Originally Posted by Ilsa
Prove the following identity
cosec (theta) + tan (theta) = 1 / [cosec (theta) - tan (theta)]

What have you tried?

Where are you stuck?

Work on the left side. Write cosecant and tangent functions in terms of sine and cosine. Combine into one rational expression.
• Oct 23rd 2011, 11:40 PM
Ilsa
Re: Trigonometric Identities
cosec (theta) + tan (theta)
= 1 / sin (theta) + (sin (theta)/cos (theta))
= [cos (theta) + sin ^2 (theta) ] / sin (theta) cos (theta)
I require help for further steps
If I substitute sin^2 (theta) = 1 - cos^2 (theta)
then:
= [cos (theta) + 1 - cos^2 (theta) ] / sin (theta) cos (theta)
With the above expression I am unable to prove the identity.
This is where I'm stuck.
• Oct 24th 2011, 01:06 AM
sbhatnagar
Re: Trigonometric Identities
Quote:

Originally Posted by Ilsa
Prove the following identity
cosec (theta) + tan (theta) = 1 / [cosec (theta) - tan (theta)]

Check your question. You cannot prove it because it is false.

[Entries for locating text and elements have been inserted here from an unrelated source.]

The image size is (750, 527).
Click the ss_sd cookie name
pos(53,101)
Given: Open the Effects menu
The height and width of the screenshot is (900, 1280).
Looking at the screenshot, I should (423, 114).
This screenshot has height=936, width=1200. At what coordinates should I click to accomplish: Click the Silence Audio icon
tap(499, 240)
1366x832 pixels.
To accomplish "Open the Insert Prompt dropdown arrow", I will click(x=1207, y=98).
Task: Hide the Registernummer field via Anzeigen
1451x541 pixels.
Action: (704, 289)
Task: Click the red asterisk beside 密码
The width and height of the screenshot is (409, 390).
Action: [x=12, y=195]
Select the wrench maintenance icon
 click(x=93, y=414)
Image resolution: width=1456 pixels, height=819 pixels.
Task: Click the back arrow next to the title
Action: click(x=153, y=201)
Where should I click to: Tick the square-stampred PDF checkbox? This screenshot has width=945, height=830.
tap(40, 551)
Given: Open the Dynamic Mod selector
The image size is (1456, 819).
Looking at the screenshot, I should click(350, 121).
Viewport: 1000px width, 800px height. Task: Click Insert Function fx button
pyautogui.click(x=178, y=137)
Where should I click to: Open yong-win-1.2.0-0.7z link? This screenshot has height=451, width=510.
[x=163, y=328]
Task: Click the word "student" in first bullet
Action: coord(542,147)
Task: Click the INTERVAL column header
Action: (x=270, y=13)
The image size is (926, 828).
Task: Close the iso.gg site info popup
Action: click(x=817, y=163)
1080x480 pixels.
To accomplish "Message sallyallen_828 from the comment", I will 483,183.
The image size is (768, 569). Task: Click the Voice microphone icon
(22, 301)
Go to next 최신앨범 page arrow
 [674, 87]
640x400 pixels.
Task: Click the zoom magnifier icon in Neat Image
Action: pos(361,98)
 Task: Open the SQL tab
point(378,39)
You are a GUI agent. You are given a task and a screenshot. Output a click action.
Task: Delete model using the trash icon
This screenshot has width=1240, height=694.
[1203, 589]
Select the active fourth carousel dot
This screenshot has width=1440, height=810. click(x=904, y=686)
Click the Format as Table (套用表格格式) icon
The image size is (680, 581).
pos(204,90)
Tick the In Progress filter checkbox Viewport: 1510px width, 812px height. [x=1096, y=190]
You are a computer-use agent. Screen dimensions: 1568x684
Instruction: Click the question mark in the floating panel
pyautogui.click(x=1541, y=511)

$\csc(\theta)+\tan(\theta)\neq \frac{1}{\csc(\theta)-\tan(\theta)}$

If you don't believe me ,then look:

$\csc(\theta)+\tan(\theta)=\frac{1}{\csc(\theta)-\tan(\theta)}$

$(\csc(\theta)+\tan(\theta))(\csc(\theta)-\tan(\theta))=1$

$\csc^2(\theta)-\tan^2(\theta)=1$

$\csc^2(\theta)=1+\tan^2(\theta)$

$\csc^2(\theta)=\sec^2(\theta)$ (which is wrong!!)(Headbang)

According to me your question should read : Prove $\csc(\theta)+\cot(\theta)=\frac{1}{\csc(\theta)-\cot(\theta)}$
• Nov 4th 2011, 07:06 AM
Soroban
Re: Trigonometric Identities
Hello, Ilsa!

The statement is not true. .Is there a typo?

Quote:

$\text{Prove: }\: \csc\theta + \cot\theta \:=\:\frac{1}{\csc\theta - \cot\theta}$ . This is true

Multiply the right side by $\frac{\csc\theta + \cot\theta}{\csc\theta + \cot\theta}$

. . $\frac{1}{\csc\theta - \cot\theta} \cdot\frac{\csc\theta + \cot\theta}{\csc\theta + \cot\theta} \;\;=\;\;\frac{\csc\theta + \cot\theta}{\underbrace{\csc^2\!\theta - \cot^2\!\theta}_{\text{This is 1}}} \;\;=\;\; \csc\theta + \cot\theta$